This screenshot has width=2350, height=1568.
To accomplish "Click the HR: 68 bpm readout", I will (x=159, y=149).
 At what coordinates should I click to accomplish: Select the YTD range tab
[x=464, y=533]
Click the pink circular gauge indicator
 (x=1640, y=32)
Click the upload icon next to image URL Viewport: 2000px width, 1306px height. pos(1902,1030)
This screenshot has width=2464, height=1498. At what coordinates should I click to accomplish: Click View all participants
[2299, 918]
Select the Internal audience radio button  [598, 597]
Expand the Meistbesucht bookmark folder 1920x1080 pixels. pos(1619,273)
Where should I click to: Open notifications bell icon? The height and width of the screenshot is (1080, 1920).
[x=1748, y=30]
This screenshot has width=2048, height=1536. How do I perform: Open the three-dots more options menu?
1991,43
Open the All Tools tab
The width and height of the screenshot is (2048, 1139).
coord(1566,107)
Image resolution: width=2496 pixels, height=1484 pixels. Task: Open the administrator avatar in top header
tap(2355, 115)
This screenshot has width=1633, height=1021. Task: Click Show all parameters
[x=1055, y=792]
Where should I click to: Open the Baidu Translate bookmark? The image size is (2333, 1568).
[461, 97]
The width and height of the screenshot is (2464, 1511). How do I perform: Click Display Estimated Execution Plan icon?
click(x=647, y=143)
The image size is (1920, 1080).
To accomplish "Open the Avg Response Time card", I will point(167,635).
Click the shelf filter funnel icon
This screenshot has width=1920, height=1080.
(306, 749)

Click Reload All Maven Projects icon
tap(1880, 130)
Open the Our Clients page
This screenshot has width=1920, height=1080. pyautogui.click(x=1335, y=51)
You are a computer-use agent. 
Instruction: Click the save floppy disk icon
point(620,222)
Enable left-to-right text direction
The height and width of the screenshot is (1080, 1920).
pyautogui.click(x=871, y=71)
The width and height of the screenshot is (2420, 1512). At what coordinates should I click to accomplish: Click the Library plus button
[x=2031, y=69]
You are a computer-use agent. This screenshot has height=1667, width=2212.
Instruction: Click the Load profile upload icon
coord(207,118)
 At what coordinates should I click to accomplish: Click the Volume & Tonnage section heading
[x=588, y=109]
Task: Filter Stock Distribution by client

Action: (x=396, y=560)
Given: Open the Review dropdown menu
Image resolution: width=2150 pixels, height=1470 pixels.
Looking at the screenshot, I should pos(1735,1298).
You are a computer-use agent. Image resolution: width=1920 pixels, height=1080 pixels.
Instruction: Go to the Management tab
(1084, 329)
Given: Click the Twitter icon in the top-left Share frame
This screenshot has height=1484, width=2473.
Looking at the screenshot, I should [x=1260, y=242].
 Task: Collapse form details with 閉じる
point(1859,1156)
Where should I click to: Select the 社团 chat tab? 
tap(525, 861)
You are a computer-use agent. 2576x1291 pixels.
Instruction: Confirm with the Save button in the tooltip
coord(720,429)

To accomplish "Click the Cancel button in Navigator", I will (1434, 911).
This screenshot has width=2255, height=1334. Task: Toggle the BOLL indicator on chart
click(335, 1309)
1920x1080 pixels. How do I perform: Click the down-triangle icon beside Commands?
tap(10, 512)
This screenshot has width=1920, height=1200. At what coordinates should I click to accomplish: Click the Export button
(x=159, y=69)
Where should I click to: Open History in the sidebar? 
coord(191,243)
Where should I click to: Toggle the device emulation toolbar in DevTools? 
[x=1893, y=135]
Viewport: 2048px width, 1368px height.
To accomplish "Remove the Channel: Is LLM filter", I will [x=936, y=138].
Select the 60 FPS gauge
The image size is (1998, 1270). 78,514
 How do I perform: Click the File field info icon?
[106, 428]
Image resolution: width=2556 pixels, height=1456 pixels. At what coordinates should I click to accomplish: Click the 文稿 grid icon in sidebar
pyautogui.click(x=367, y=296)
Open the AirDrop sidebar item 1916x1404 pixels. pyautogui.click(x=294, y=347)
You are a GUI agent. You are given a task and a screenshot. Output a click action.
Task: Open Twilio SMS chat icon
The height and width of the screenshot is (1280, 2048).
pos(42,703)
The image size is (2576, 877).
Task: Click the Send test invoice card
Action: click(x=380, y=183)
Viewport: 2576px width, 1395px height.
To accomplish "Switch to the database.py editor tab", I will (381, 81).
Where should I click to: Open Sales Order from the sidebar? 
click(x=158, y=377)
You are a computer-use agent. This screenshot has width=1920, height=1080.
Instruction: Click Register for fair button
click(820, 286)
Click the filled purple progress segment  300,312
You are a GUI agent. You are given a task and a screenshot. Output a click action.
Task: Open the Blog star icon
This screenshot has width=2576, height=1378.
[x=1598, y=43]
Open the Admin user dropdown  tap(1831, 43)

TASK REQUIREMENTS: All of the entries above should be output exactly as they are.

RESULT BELOW:
This screenshot has width=2350, height=1568.
To accomplish "Click the HR: 68 bpm readout", I will (x=159, y=149).
 At what coordinates should I click to accomplish: Select the YTD range tab
[x=464, y=533]
Click the pink circular gauge indicator
 (x=1640, y=32)
Click the upload icon next to image URL Viewport: 2000px width, 1306px height. pos(1902,1030)
This screenshot has width=2464, height=1498. At what coordinates should I click to accomplish: Click View all participants
[2299, 918]
Select the Internal audience radio button  [598, 597]
Expand the Meistbesucht bookmark folder 1920x1080 pixels. pos(1619,273)
Where should I click to: Open notifications bell icon? The height and width of the screenshot is (1080, 1920).
[x=1748, y=30]
This screenshot has width=2048, height=1536. How do I perform: Open the three-dots more options menu?
1991,43
Open the All Tools tab
The width and height of the screenshot is (2048, 1139).
coord(1566,107)
Image resolution: width=2496 pixels, height=1484 pixels. Task: Open the administrator avatar in top header
tap(2355, 115)
This screenshot has width=1633, height=1021. Task: Click Show all parameters
[x=1055, y=792]
Where should I click to: Open the Baidu Translate bookmark? The image size is (2333, 1568).
[461, 97]
The width and height of the screenshot is (2464, 1511). How do I perform: Click Display Estimated Execution Plan icon?
click(x=647, y=143)
The image size is (1920, 1080).
To accomplish "Open the Avg Response Time card", I will point(167,635).
Click the shelf filter funnel icon
This screenshot has width=1920, height=1080.
(306, 749)

Click Reload All Maven Projects icon
tap(1880, 130)
Open the Our Clients page
This screenshot has width=1920, height=1080. pyautogui.click(x=1335, y=51)
You are a computer-use agent. 
Instruction: Click the save floppy disk icon
point(620,222)
Enable left-to-right text direction
The height and width of the screenshot is (1080, 1920).
pyautogui.click(x=871, y=71)
The width and height of the screenshot is (2420, 1512). At what coordinates should I click to accomplish: Click the Library plus button
[x=2031, y=69]
You are a computer-use agent. This screenshot has height=1667, width=2212.
Instruction: Click the Load profile upload icon
coord(207,118)
 At what coordinates should I click to accomplish: Click the Volume & Tonnage section heading
[x=588, y=109]
Task: Filter Stock Distribution by client

Action: (x=396, y=560)
Given: Open the Review dropdown menu
Image resolution: width=2150 pixels, height=1470 pixels.
Looking at the screenshot, I should pos(1735,1298).
You are a computer-use agent. Image resolution: width=1920 pixels, height=1080 pixels.
Instruction: Go to the Management tab
(1084, 329)
Given: Click the Twitter icon in the top-left Share frame
This screenshot has height=1484, width=2473.
Looking at the screenshot, I should [x=1260, y=242].
 Task: Collapse form details with 閉じる
point(1859,1156)
Where should I click to: Select the 社团 chat tab? 
tap(525, 861)
You are a computer-use agent. 2576x1291 pixels.
Instruction: Confirm with the Save button in the tooltip
coord(720,429)

To accomplish "Click the Cancel button in Navigator", I will (1434, 911).
This screenshot has width=2255, height=1334. Task: Toggle the BOLL indicator on chart
click(335, 1309)
1920x1080 pixels. How do I perform: Click the down-triangle icon beside Commands?
tap(10, 512)
This screenshot has width=1920, height=1200. At what coordinates should I click to accomplish: Click the Export button
(x=159, y=69)
Where should I click to: Open History in the sidebar? 
coord(191,243)
Where should I click to: Toggle the device emulation toolbar in DevTools? 
[x=1893, y=135]
Viewport: 2048px width, 1368px height.
To accomplish "Remove the Channel: Is LLM filter", I will [x=936, y=138].
Select the 60 FPS gauge
The image size is (1998, 1270). 78,514
 How do I perform: Click the File field info icon?
[106, 428]
Image resolution: width=2556 pixels, height=1456 pixels. At what coordinates should I click to accomplish: Click the 文稿 grid icon in sidebar
pyautogui.click(x=367, y=296)
Open the AirDrop sidebar item 1916x1404 pixels. pyautogui.click(x=294, y=347)
You are a GUI agent. You are given a task and a screenshot. Output a click action.
Task: Open Twilio SMS chat icon
The height and width of the screenshot is (1280, 2048).
pos(42,703)
The image size is (2576, 877).
Task: Click the Send test invoice card
Action: click(x=380, y=183)
Viewport: 2576px width, 1395px height.
To accomplish "Switch to the database.py editor tab", I will (381, 81).
Where should I click to: Open Sales Order from the sidebar? 
click(x=158, y=377)
You are a computer-use agent. This screenshot has width=1920, height=1080.
Instruction: Click Register for fair button
click(820, 286)
Click the filled purple progress segment  300,312
You are a GUI agent. You are given a task and a screenshot. Output a click action.
Task: Open the Blog star icon
This screenshot has width=2576, height=1378.
[x=1598, y=43]
Open the Admin user dropdown  tap(1831, 43)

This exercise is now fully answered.